[Spambayes] RE: Further Improvement 2

Tim Peters tim.one@comcast.net
Sun, 22 Sep 2002 15:37:00 -0400


[Gary Robinson]
> With regard to the
>
>           a + y
> f(w) = ------------
>        (a / x) + n
>
> calc ...

Thank you, Gary!  This is very helpful.  May I check this explanation into
the project (with attribution, of course, and a link to your web page)?
We're very low on docs explaining the underpinnings of our code, and this
was wonderfully lucid.

> ...
> Note 3: One could invoke the "naive Bayesian assumption" of independence
> even where the variables are known to not be independent.

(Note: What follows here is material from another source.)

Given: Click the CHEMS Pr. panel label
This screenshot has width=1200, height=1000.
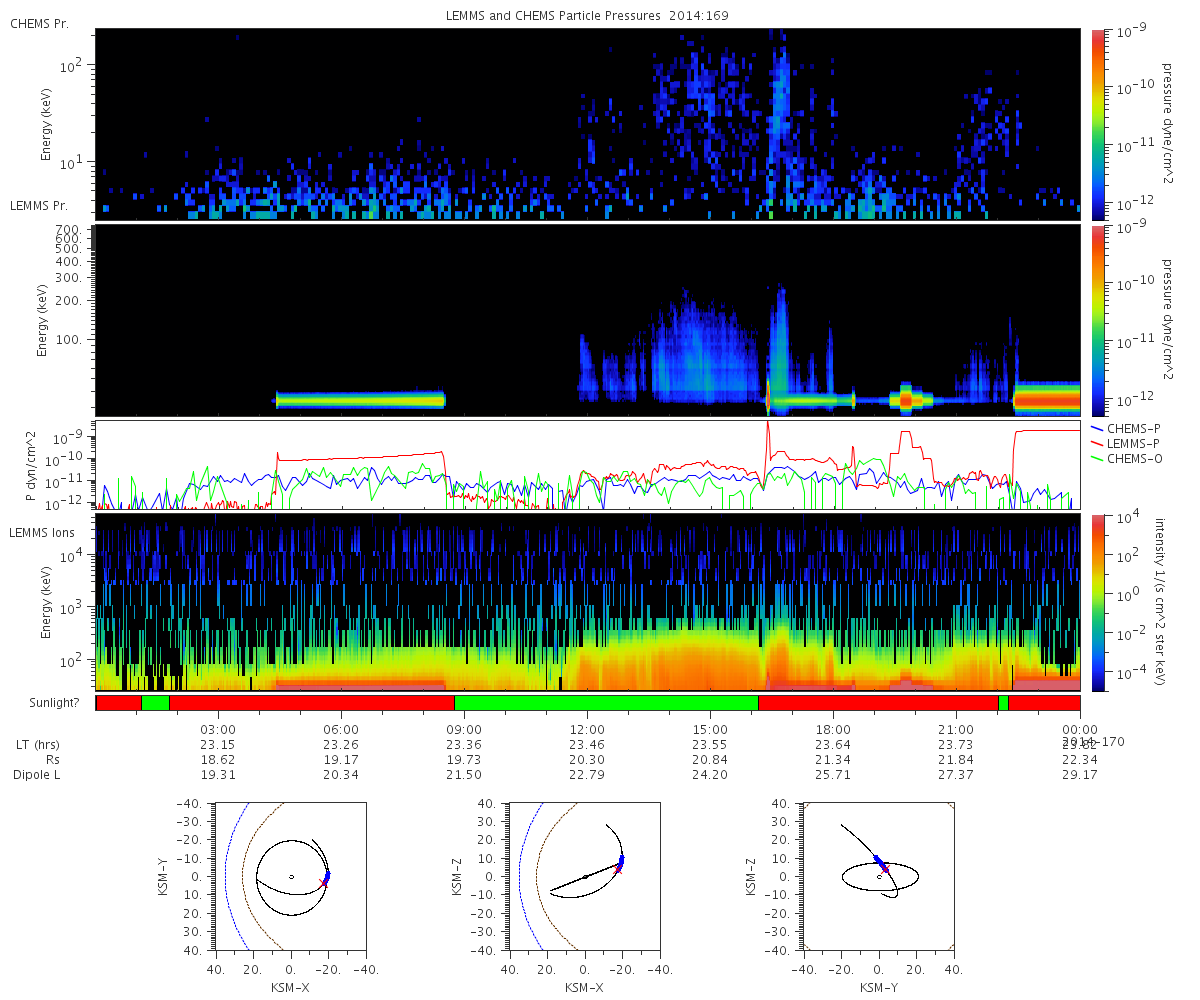Looking at the screenshot, I should pos(39,23).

That has been
> proven to be an acceptible assumption in certain contexts usually
> having to do with classification. I don't think this application meets
> the requirements for invoking those proofs but I haven't studied that
> question in detail.

We wrestled a lot with what to do about HTML markup in this project.
Whether a msg contains, e.g., "<html>", and whether it contains "<br>", are
nearly 100% correlated in the real world.  Both are strong spam indicators
simply because so much spam comes in HTML form.  This makes naive Bayes
*grossly* overestimate the probability that a doc containing both is spam
(P(Spam|<html> and <br>) ~= P(Spam|<html>) in real life, but naive Bayes
thinks it's much more likely if it contains both).  Multiply that by a
hundred other indicators nearly unique to HTML markup, and, in the end, we
had to resort to stripping HTML markup entirely, else no HTML message could
escape being called spam.  We still seem to get bad effects from that
P(Spam|content-type=text/html) is not independent of P(Spam|"&nbsp;") in
real life.